The agreement covers only a subset of borrowers. These are borrowers who took out subprime ARMs that were originated between Jan. 1, 2005, and July 31, 2007, and whose interest rates will reset for the first time between Jan. 1, 2008, and July 31, 2010. It applies only to loans that have been packaged into securities and not those that are held by banks on their own books. Homeowners should call their servicer to determine if their mortgage is covered by the plan. It doesn’t apply to borrowers with subprime ARMs that have already faced their first rate reset. It also doesn’t cover loans that are seriously delinquent, fixed-rate mortgages or ARMs issued to borrowers with good credit.
How do I know if I have a subprime mortgage?

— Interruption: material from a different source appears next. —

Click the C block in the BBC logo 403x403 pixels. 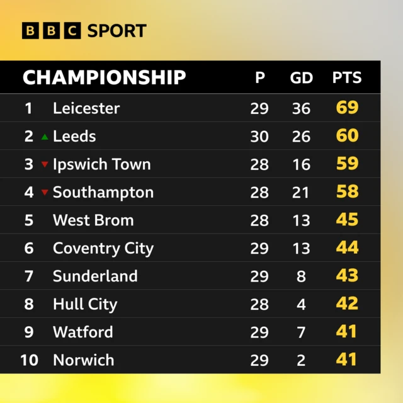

The agreement doesn’t provide a specific definition of subprime ARMs because it isn’t always clear. Typically, subprime ARMs carry a fixed interest rate for the first two or three years, then adjust annually. Borrowers who aren’t sure whether or not they have a subprime ARM can ask the company that collects their loan payments.
What are mortgage companies doing for these borrowers?
Mortgage companies are setting up guidelines for who may qualify for a fast-track program that would freeze the interest rate at the introductory rate for five years. Some borrowers who don’t qualify for fast-track may be eligible to refinance into a new mortgage, based on their credit score and the amount of equity in their home. Mortgage companies have been encouraged to “take all reasonable steps” to facilitate a refinancing.
Who qualifies for the rate freeze?
To qualify, borrowers must live in their home and face a payment increase of more than 10% when the rate on their ARM resets for the first time. The program is designed to help borrowers who aren’t good candidates for refinancing because of a poor credit score, have little or no equity in their homes or a history of late payments. To qualify for the fast-track program, borrowers must have a credit score of less than 660 and it can’t have improved by more than 10% since the mortgage was originated.
What if I’ve missed a mortgage payment?
Missing one mortgage payment won’t automatically disqualify borrowers from the program. Borrowers can’t have more than 60 days late more than once in the last 12 months.
What if I can’t qualify for the fast-track freeze?
Some borrowers may be able to refinance into Federal Housing Administration loans or other mortgage programs. Borrowers who don’t qualify for a refinance or who don’t meet the criteria for the fast-track program will be dealt with on a case-by-case basis by their mortgage-servicing company. In some cases, these borrowers may be able to obtain a lower rate or a reduction in the amount owed. Other options include a short sale, in which the house is sold for less than the amount owed with the lender forgiving the balance, or foreclosure.
Whom should I call if I have questions?
Borrowers are encouraged to contact the mortgage-servicing company that collects their loan payments. They can also call 1-888-995-HOPE, which provides counseling to homeowners with mortgage problems.